→ **Task to complete**
Check each line of the data for "agent", and copy the ones that have it.
***** Material for the task *****
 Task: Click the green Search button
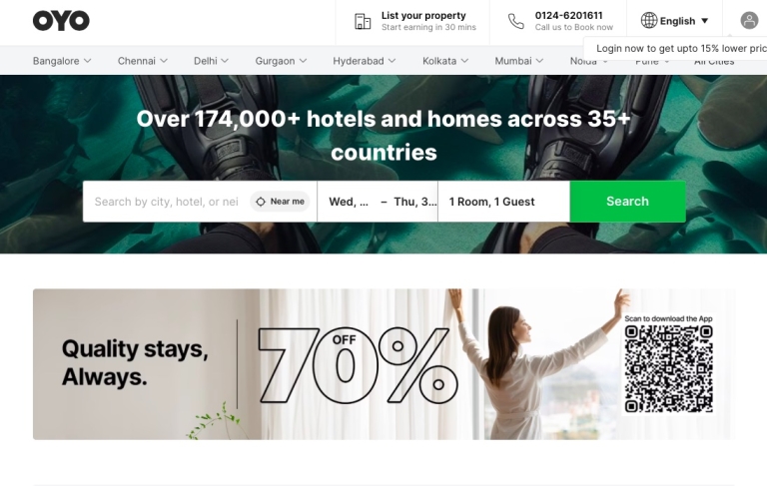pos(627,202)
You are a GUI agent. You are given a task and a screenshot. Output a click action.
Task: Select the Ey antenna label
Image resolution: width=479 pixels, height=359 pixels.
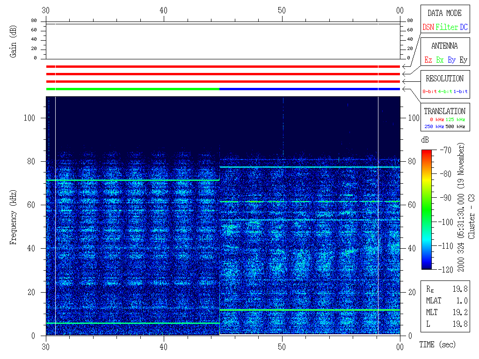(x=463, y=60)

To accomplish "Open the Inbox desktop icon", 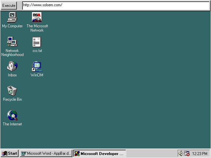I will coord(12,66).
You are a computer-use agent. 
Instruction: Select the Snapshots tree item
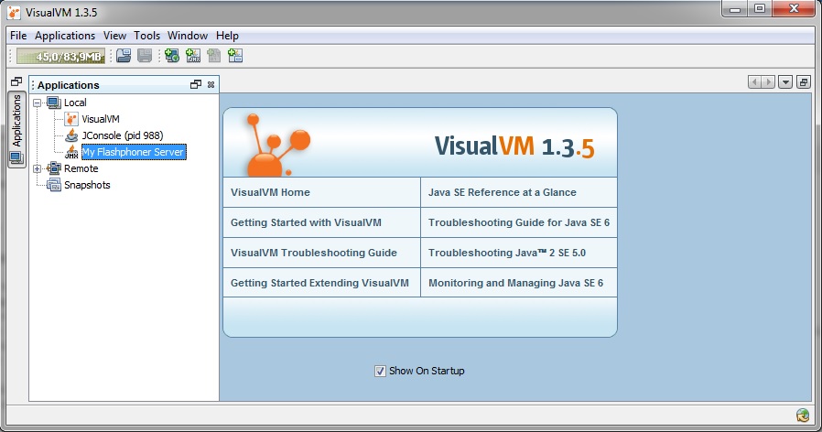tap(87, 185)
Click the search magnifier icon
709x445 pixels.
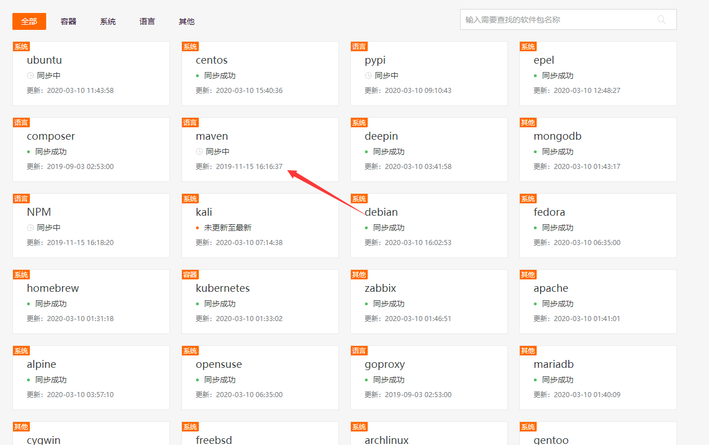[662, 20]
*****
→ **Result for this exercise**
You are a GUI agent. You are given a task and a screenshot. Output a click action.
You are a computer-use agent. 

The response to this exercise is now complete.